Miebo

The approval was based on data from the phase 3 GOBI (ClinicalTrials.gov Identifier: NCT04139798) and MOJAVE (ClinicalTrials.gov Identifier: NCT04567329) studies, which evaluated the efficacy and safety of Miebo in a total of 1217 adults 18 years of age and older with dry eye disease and clinical signs of meibomian gland dysfunction. Patients were randomly assigned 1:1 to receive either Miebo or hypotonic saline solution 4 times daily.

The coprimary endpoints for both studies were the change from baseline to day 57 in total corneal fluorescein staining (tCFS), as assessed by the National Eye Institute scale, and in Dryness Score, as assessed on a visual analogue scale (VAS).

Findings demonstrated a statistically significant improvement in tCFS at day 57 in the Miebo arm compared with the saline arm in both the GOBI (-2.0 [2.6] vs -1.0 [2.7], respectively; P <.001) and MOJAVE (-2.3 [2.8] vs -1.1 [2.9], respectively; P <.001) studies. 

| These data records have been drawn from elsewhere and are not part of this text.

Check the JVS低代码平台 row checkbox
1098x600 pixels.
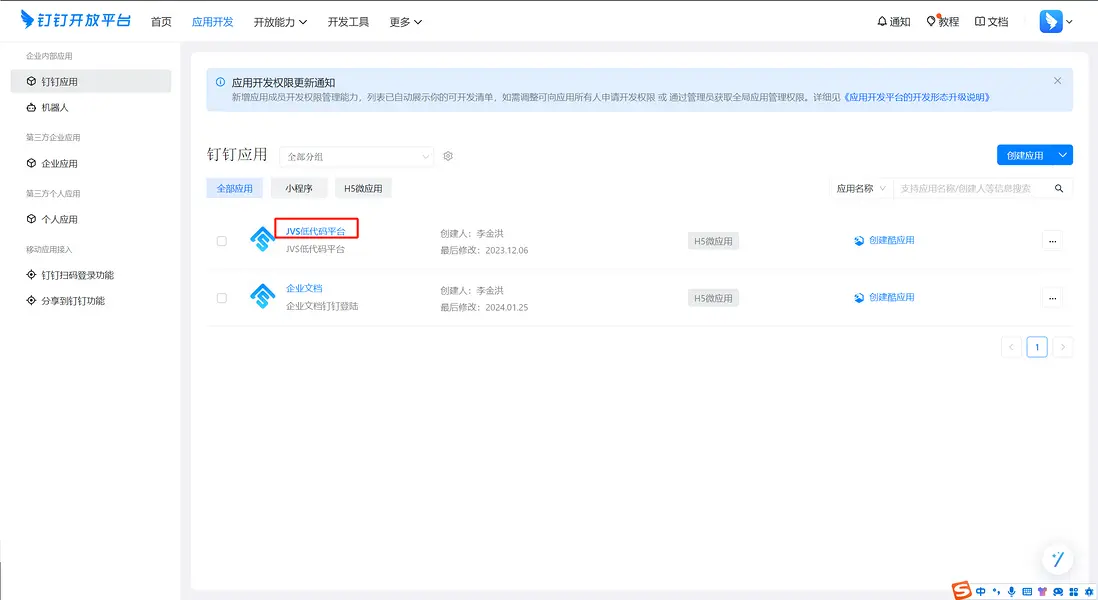tap(222, 240)
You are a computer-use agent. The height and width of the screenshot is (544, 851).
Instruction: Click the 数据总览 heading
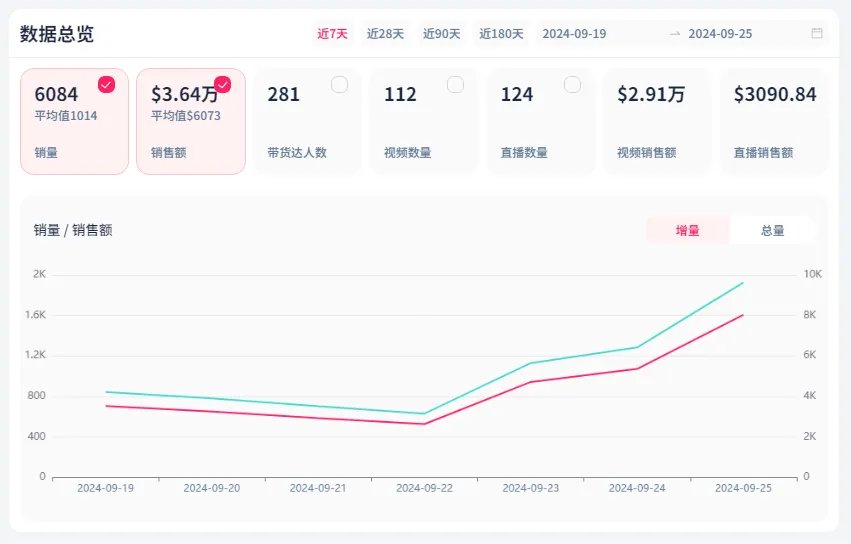57,33
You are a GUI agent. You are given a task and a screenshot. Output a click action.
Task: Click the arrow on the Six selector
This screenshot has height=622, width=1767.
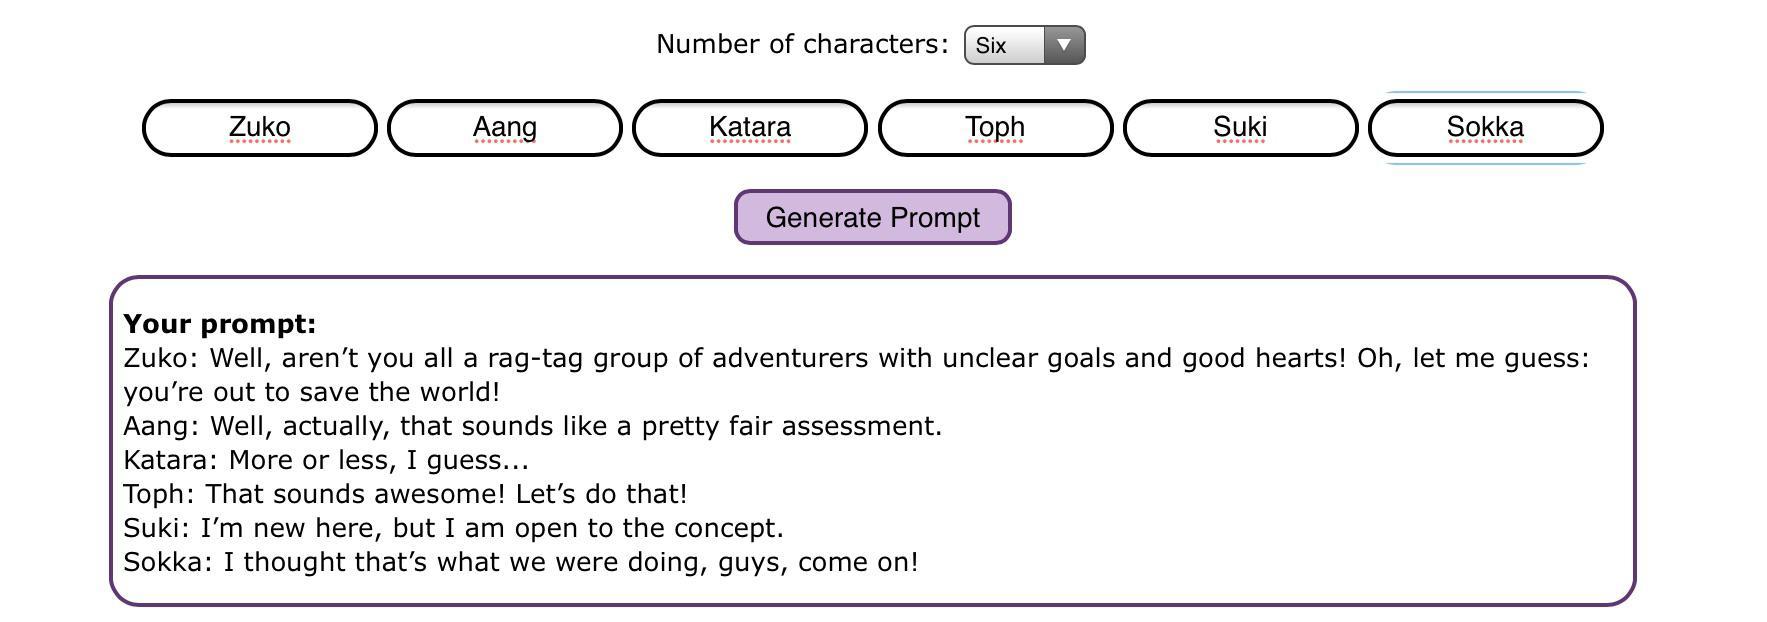click(1064, 45)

Additionally, Miebo was associated with a statistically significant improvement in VAS eye dryness score on day 57 vs saline in both the GOBI (-27.4 [27.9] vs -19.7 [26.7], respectively; P <.001) and MOJAVE (-29.5 [28.6] vs -19.0 [27.2], respectively; P <.001) studies. Statistically significant improvements in tCFS and VAS eye dryness score were also observed at day 15 (secondary endpoint).